● Supplied entries:

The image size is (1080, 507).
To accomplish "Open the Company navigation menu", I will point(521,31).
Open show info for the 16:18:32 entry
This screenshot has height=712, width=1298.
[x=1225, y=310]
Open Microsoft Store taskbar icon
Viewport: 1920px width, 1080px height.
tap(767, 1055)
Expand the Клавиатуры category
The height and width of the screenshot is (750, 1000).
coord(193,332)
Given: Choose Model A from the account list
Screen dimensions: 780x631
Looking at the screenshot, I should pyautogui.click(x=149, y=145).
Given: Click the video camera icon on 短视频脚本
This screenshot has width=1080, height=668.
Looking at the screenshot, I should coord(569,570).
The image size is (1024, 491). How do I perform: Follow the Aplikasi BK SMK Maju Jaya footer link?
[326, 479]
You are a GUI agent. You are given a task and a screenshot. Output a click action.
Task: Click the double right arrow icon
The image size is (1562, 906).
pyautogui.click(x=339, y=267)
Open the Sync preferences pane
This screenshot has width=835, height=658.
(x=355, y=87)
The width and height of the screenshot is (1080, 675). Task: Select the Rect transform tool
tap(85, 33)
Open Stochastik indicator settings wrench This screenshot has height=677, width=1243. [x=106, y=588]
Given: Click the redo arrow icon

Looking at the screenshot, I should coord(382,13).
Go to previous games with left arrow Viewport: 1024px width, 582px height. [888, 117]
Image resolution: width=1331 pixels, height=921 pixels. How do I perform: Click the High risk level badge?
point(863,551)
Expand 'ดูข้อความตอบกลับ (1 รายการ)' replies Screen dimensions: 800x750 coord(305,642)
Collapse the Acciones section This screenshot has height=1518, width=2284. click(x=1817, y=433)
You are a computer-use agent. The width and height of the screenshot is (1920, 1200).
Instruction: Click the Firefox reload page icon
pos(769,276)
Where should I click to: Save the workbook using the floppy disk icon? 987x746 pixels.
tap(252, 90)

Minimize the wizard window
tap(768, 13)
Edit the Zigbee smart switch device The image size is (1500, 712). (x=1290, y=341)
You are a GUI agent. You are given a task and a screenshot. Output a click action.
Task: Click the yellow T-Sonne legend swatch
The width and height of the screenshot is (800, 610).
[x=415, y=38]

● Given task:
Render the data above as a Markdown table with two columns, Row and Line, putting a running row number in Row and each line in Line. Leave out blank lines.

● Result of the exercise:
| Row | Line |
|---|---|
| 1 | The image size is (1080, 507). |
| 2 | To accomplish "Open the Company navigation menu", I will point(521,31). |
| 3 | Open show info for the 16:18:32 entry |
| 4 | This screenshot has height=712, width=1298. |
| 5 | [x=1225, y=310] |
| 6 | Open Microsoft Store taskbar icon |
| 7 | Viewport: 1920px width, 1080px height. |
| 8 | tap(767, 1055) |
| 9 | Expand the Клавиатуры category |
| 10 | The height and width of the screenshot is (750, 1000). |
| 11 | coord(193,332) |
| 12 | Given: Choose Model A from the account list |
| 13 | Screen dimensions: 780x631 |
| 14 | Looking at the screenshot, I should pyautogui.click(x=149, y=145). |
| 15 | Given: Click the video camera icon on 短视频脚本 |
| 16 | This screenshot has width=1080, height=668. |
| 17 | Looking at the screenshot, I should coord(569,570). |
| 18 | The image size is (1024, 491). How do I perform: Follow the Aplikasi BK SMK Maju Jaya footer link? |
| 19 | [326, 479] |
| 20 | You are a GUI agent. You are given a task and a screenshot. Output a click action. |
| 21 | Task: Click the double right arrow icon |
| 22 | The image size is (1562, 906). |
| 23 | pyautogui.click(x=339, y=267) |
| 24 | Open the Sync preferences pane |
| 25 | This screenshot has width=835, height=658. |
| 26 | (x=355, y=87) |
| 27 | The width and height of the screenshot is (1080, 675). Task: Select the Rect transform tool |
| 28 | tap(85, 33) |
| 29 | Open Stochastik indicator settings wrench This screenshot has height=677, width=1243. [x=106, y=588] |
| 30 | Given: Click the redo arrow icon |
| 31 | Looking at the screenshot, I should coord(382,13). |
| 32 | Go to previous games with left arrow Viewport: 1024px width, 582px height. [888, 117] |
| 33 | Image resolution: width=1331 pixels, height=921 pixels. How do I perform: Click the High risk level badge? |
| 34 | point(863,551) |
| 35 | Expand 'ดูข้อความตอบกลับ (1 รายการ)' replies Screen dimensions: 800x750 coord(305,642) |
| 36 | Collapse the Acciones section This screenshot has height=1518, width=2284. click(x=1817, y=433) |
| 37 | You are a computer-use agent. The width and height of the screenshot is (1920, 1200). |
| 38 | Instruction: Click the Firefox reload page icon |
| 39 | pos(769,276) |
| 40 | Where should I click to: Save the workbook using the floppy disk icon? 987x746 pixels. |
| 41 | tap(252, 90) |
| 42 | Minimize the wizard window |
| 43 | tap(768, 13) |
| 44 | Edit the Zigbee smart switch device The image size is (1500, 712). (x=1290, y=341) |
| 45 | You are a GUI agent. You are given a task and a screenshot. Output a click action. |
| 46 | Task: Click the yellow T-Sonne legend swatch |
| 47 | The width and height of the screenshot is (800, 610). |
| 48 | [x=415, y=38] |